The New York Botanical Garden is an advocate for the plant kingdom. The Garden pursues its mission through its role as a museum of living plant collections arranged in gardens and landscapes across its National Historic Landmark site; through its comprehensive education programs in horticulture and plant science; and through the wide-ranging research programs of the International Plant Science Center.
Distinguished by the beauty of its landscape, collections, and gardens as well as the scope and excellence of its programs in horticulture, education, and science, The New York Botanical Garden is unique among museums and public places in America. The illustrious history of the Garden began during the 19th-century civic movement in New York City to create a cosmopolitan world capital. City officials, prominent financiers, and corporate citizens created an impressive roster of great cultural institutions, including public libraries, museums, zoos, and this botanical garden.
Inspired by an 1888 visit to the Royal Botanic Gardens, Kew, near London, eminent Columbia University botanist Nathaniel Lord Britton, and his wife, Elizabeth, also a botanist, determined that New York should have one of the world's great botanical gardens. Upon their return home, they launched a public campaign to establish this institution as a private, non-profit corporation in partnership with New York City and State, and their new botanical garden was chartered by New York State in 1891.
Because of its highly picturesque terrain, the freshwater river in a rock-cut gorge, and 50 acres of old-growth forest, Britton chose this City-owned property as the future home of The New York Botanical Garden in 1895. Calvert Vaux, co-designer of Central Park, laid out the Garden's first schematic design. Many of Vaux's plans, including roadways and paths, are prominent features today. Later the Olmsted Brothers firm developed the roadway and circulation plan, and since those early years many distinguished American landscape and garden designers have contributed significant elements. Many historic landscapes have been restored in recent years.
This has always been a botanical garden with a three-fold mission - to conduct basic and applied research on the plants of the world with the goal of protecting and preserving them where they live in the wild; to maintain and improve the gardens and collections at the highest horticultural standard; and to use the Garden itself as a venue for teaching the public about plant biology, horticulture, and the natural world generally.
Driven by this mission, the Garden's Board and staff have created one of the world's most comprehensive plant research and conservation programs, which includes fieldwork to discover new species, active collaborations to promote forest and habitat protection, and plant molecular biology. In the course of a century-long effort, the institution has amassed over 7,300,000 plant specimens in the research herbarium, now among the four largest in the world; built the world’s most important research library about plant science and horticulture; continued to steward this important American landscape; and taught millions of visitors to love and respect the world's flora.

**Given material**
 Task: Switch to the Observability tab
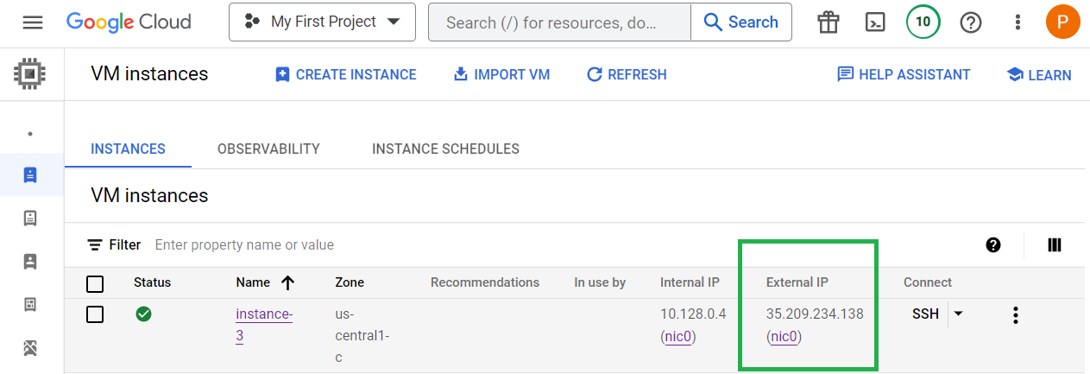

**Assigned task 1**
Please list every person named in the botanical garden text above.
**Assigned task 2**
Reproduce word for word a section of the botanical garden text, beginning at the words "Because of its" and stopping after "in recent years.".

**Exercise solution 1**
Nathaniel Lord Britton
Elizabeth
Calvert Vaux

**Exercise solution 2**
Because of its highly picturesque terrain, the freshwater river in a rock-cut gorge, and 50 acres of old-growth forest, Britton chose this City-owned property as the future home of The New York Botanical Garden in 1895. Calvert Vaux, co-designer of Central Park, laid out the Garden's first schematic design. Many of Vaux's plans, including roadways and paths, are prominent features today. Later the Olmsted Brothers firm developed the roadway and circulation plan, and since those early years many distinguished American landscape and garden designers have contributed significant elements. Many historic landscapes have been restored in recent years.